YOUR TASK:
Print everything from the line containing "is (762, 552)." down to the line containing "slide-qq-label: 小Q客服： is", including both of those lines, and omit the pictures.

DATA FOR THE TASK:
——————————
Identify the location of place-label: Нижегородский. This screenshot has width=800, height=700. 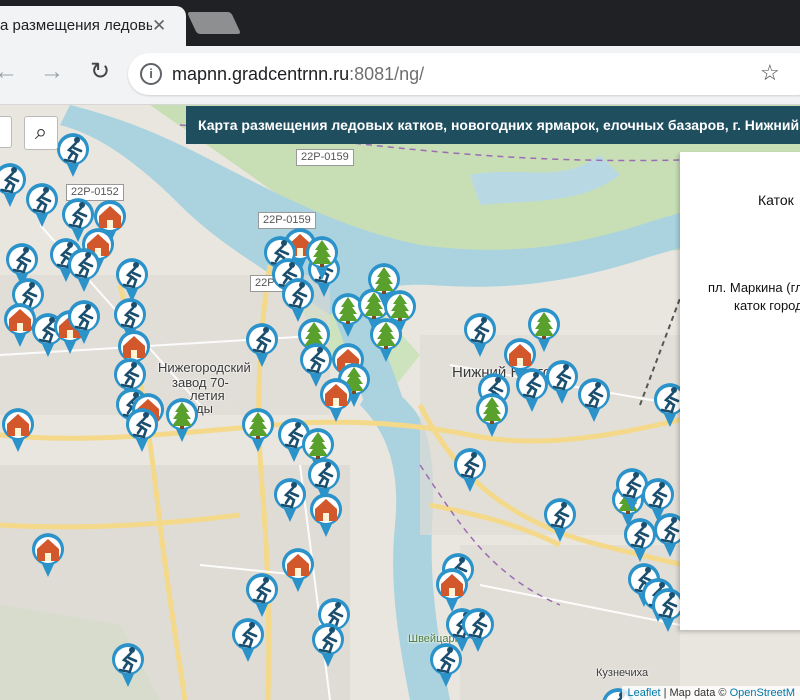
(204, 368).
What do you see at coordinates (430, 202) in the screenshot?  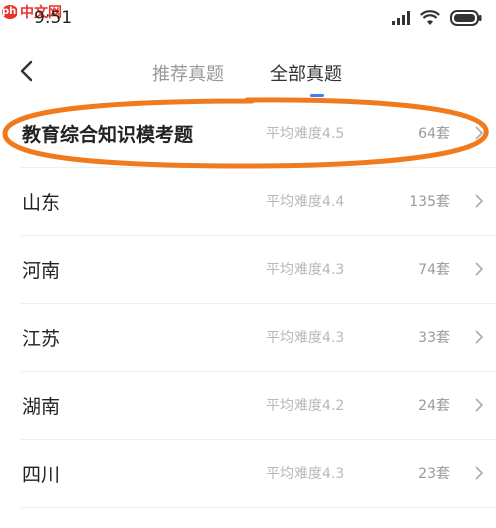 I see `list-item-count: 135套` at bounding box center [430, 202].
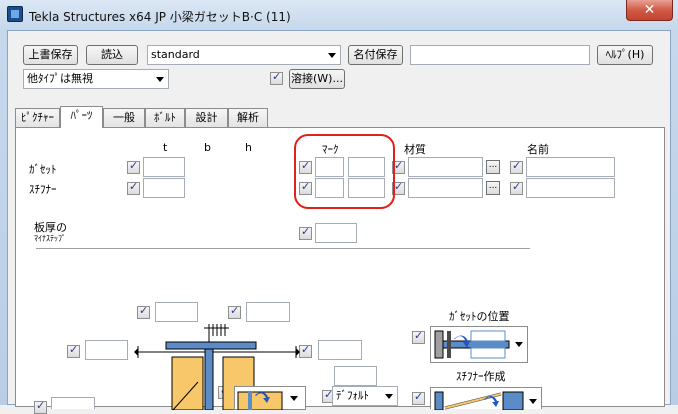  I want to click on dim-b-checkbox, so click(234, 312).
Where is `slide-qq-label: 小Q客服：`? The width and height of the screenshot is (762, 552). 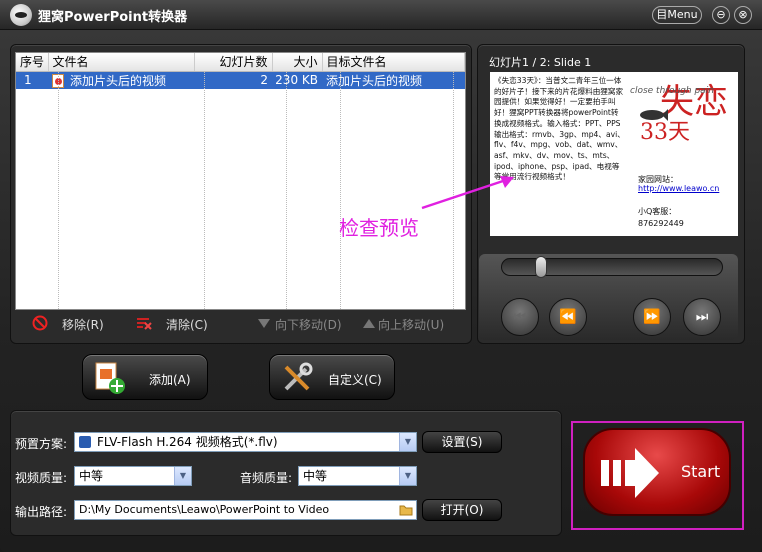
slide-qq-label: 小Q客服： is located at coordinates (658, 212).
——————————
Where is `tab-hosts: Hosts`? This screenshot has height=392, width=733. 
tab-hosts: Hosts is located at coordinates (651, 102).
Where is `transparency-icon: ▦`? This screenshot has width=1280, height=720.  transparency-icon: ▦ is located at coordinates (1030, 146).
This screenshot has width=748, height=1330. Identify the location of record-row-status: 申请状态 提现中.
——————————
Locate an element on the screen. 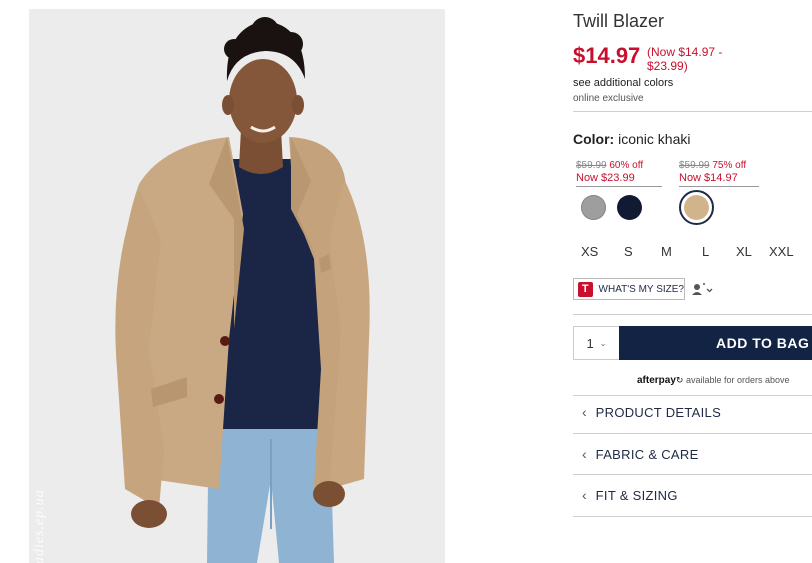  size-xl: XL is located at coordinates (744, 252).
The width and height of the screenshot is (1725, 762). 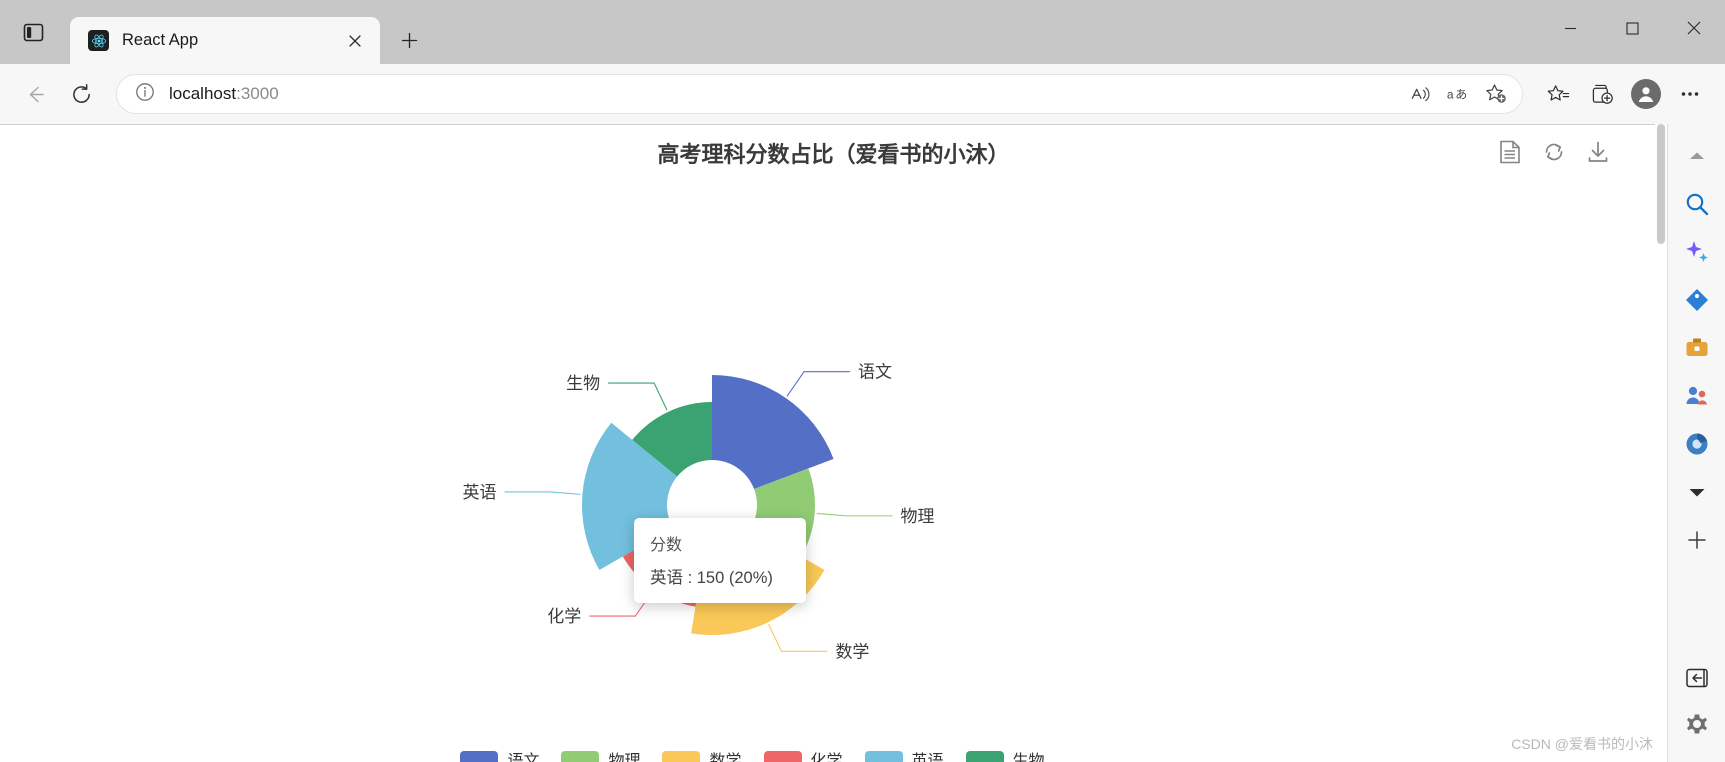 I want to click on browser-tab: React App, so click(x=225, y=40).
——————————
OUTPUT OF THE TASK:
Where is `slide-qq-label: 小Q客服：`? The width and height of the screenshot is (762, 552). 
slide-qq-label: 小Q客服： is located at coordinates (658, 212).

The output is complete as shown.